Excerpted records:
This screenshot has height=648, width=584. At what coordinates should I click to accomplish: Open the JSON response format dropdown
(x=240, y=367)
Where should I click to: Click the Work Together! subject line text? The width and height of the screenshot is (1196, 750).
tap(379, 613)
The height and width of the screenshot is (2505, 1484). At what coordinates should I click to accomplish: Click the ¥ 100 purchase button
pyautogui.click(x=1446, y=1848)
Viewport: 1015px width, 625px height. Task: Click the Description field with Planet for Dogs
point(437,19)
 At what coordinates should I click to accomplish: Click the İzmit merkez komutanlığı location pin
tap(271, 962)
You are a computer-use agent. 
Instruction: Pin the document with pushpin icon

What is expected: All lines from the records above should be copied exactly.

Response:
This screenshot has height=648, width=584. At what coordinates should I click to accomplish: Open the JSON response format dropdown
(x=240, y=367)
Where should I click to: Click the Work Together! subject line text? The width and height of the screenshot is (1196, 750).
tap(379, 613)
The height and width of the screenshot is (2505, 1484). At what coordinates should I click to accomplish: Click the ¥ 100 purchase button
pyautogui.click(x=1446, y=1848)
Viewport: 1015px width, 625px height. Task: Click the Description field with Planet for Dogs
point(437,19)
 At what coordinates should I click to accomplish: Click the İzmit merkez komutanlığı location pin
tap(271, 962)
You are a computer-use agent. 
Instruction: Pin the document with pushpin icon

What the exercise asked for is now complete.